Оценить:
 Рейтинг: 4.5

Дорога на Астапово

Серия
Год написания книги
2018
Теги
<< 1 ... 8 9 10 11 12 13 14 >>
На страницу:
12 из 14
Настройки чтения
Размер шрифта
Высота строк
Поля
Я не раз видел эту картину, причём женихи были изрядно выпившие.

Невесты, впрочем, тоже. Одна из них тревожилась по понятной причине и громко орала шатающемуся жениху в ухо:

– Ты…, смотри, не грохнись, – она употребляла, впрочем, другое русское слово, – смотри…

А жених сопел ей в ответ:

– Не боись, сука, не боись. Не грохнемся, – он возвращал глагол…

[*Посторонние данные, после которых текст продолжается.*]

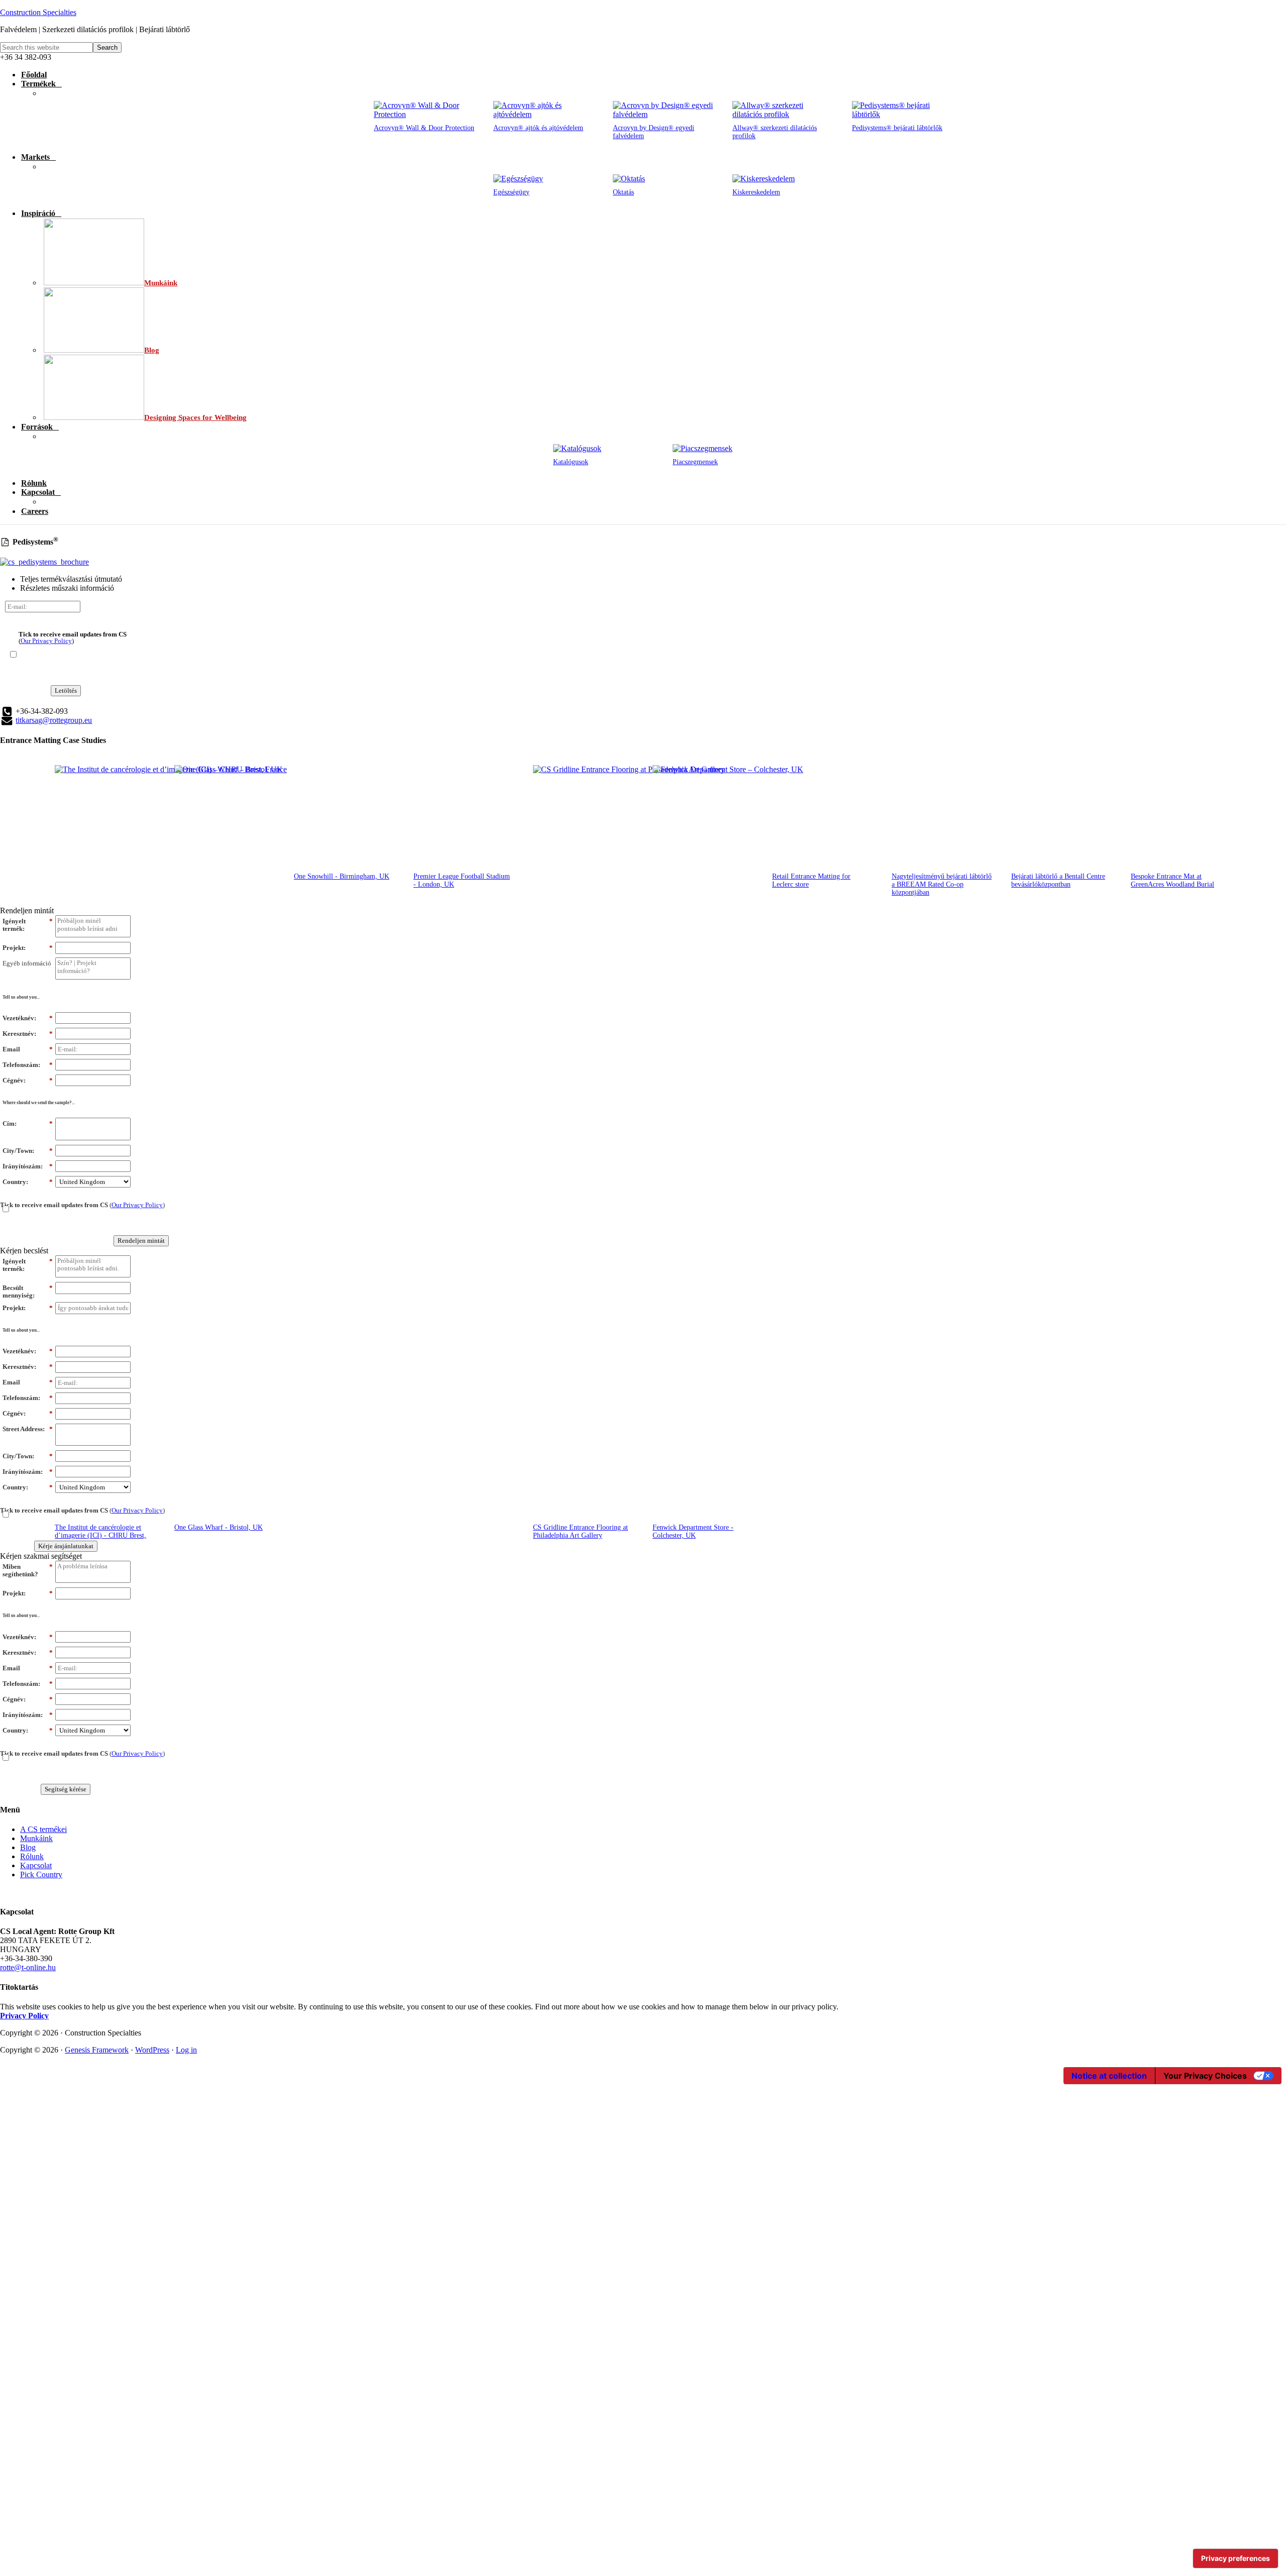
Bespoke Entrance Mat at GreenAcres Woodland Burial (1172, 880)
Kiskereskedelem (756, 192)
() (73, 637)
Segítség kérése (65, 1789)
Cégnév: (28, 1080)
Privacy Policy (24, 2015)
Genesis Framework (97, 2050)
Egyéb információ (27, 963)
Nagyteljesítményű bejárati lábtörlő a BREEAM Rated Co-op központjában (942, 884)
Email (28, 1049)
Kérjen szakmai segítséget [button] (41, 1556)
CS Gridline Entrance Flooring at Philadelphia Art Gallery (580, 1531)
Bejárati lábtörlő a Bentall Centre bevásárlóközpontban (1058, 880)
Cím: (28, 1123)
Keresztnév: (28, 1033)
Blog (28, 1847)
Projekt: (28, 947)
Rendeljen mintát (141, 1240)
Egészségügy (511, 192)
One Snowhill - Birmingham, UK (341, 876)
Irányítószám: (28, 1166)
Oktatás (623, 192)
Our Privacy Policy (46, 641)
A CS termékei (43, 1829)
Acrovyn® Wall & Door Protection (424, 128)
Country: (28, 1182)
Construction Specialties (38, 12)
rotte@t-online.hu (28, 1967)
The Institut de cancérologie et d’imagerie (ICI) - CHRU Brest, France (100, 1535)
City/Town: (28, 1150)
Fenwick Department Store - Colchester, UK (693, 1531)
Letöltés (66, 690)
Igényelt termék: (28, 925)
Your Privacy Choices (1205, 2076)
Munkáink (36, 1838)
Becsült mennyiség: (28, 1292)
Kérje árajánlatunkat (65, 1546)
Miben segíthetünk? (28, 1570)
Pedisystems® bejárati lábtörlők (897, 128)
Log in (186, 2050)
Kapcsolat (36, 1865)
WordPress (152, 2050)
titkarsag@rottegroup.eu (54, 720)
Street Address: (28, 1429)
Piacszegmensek (695, 462)
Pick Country (41, 1874)
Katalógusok (570, 462)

Это была идеальная пара. Да.

Вся русская литература парна, она всегда двоится: Маяковский – Есенин, Толстой – Достоевский… Никому, впрочем, нет дела до того, как было на самом деле, а про Достоевского я было начал рассказывать.

А как рассказал про Достоевского Архитектору, так тот посмотрел на меня пристально и спросил про Солженицына.

Тут я вспомнил другой разговор с одним Профессором, что учил меня литературе и тоже говорил о неразрывности пары Шолохов – Солженицын.

– Многие этого не понимают, – вещал он. – Ты писатель, а не понимаешь смысла существования Шолохова и Солженицына в литературе. А может, именно поэтому и не понимаешь.

– Чё? – Я не сдавался.

– Ничё. (Профессор часто бывал нетрезв, и не только в коридорах моего литературного техникума, но и на лекциях.) Дело в том, что вся жизнь Солженицына была посвящена противоборству с Шолоховым. Ещё с тех пор, когда он читал его в первый раз, и потом.

Потом, когда Шолохов ехал мимо Солженицына за шторками лакированного лимузина по дороге в Переделкино, а Солженицын клал кирпичи в своём арестантском бушлате. И потом, когда Солженицыну не дали Ленинскую премию, а Шолохов был давно в этих премиях, как в пуговицах. И когда Солженицына выслали, а Шолохов всё ездил в своём лимузине, и ему было всё пофигу. Шолохов жил себе и жил и даже не писал ничего. Но при этом он оставался главным советским писателем, потому что «Тихий Дон» – великая книга, а прочие советские писатели давно перемёрли. И Шолохова проходили в школе – правда, другой роман, но всё равно. Из года в год миллионы детей выводили, от старания высунув набок языки: «Образ новой жизни в романе Михаила Шолохова…»

Что было с этим делать – непонятно.

Один знакомый стал упрекать Солженицына в том, что он хочет стать вторым Толстым, отрастил себе толстовскую бороду и подбривает лоб, чтобы больше походить на зеркало русской революции. Глупец! Что Толстой! Шолохов – вот кто занимал мысли Солженицына. На фоне существования Шолохова всё остальное было мелкими неприятностями. Чекисты – надоедливыми мухами, Брежнев – дураком-петрушкой. Высылка – загранкомандировкой, а слежка – общественным вниманием.

Можно было помогать всяким людям, что доказывали неподлинность «Тихого Дона». Неподлинность, которая как бы отменяла ценность и романа, и самого Шолохова.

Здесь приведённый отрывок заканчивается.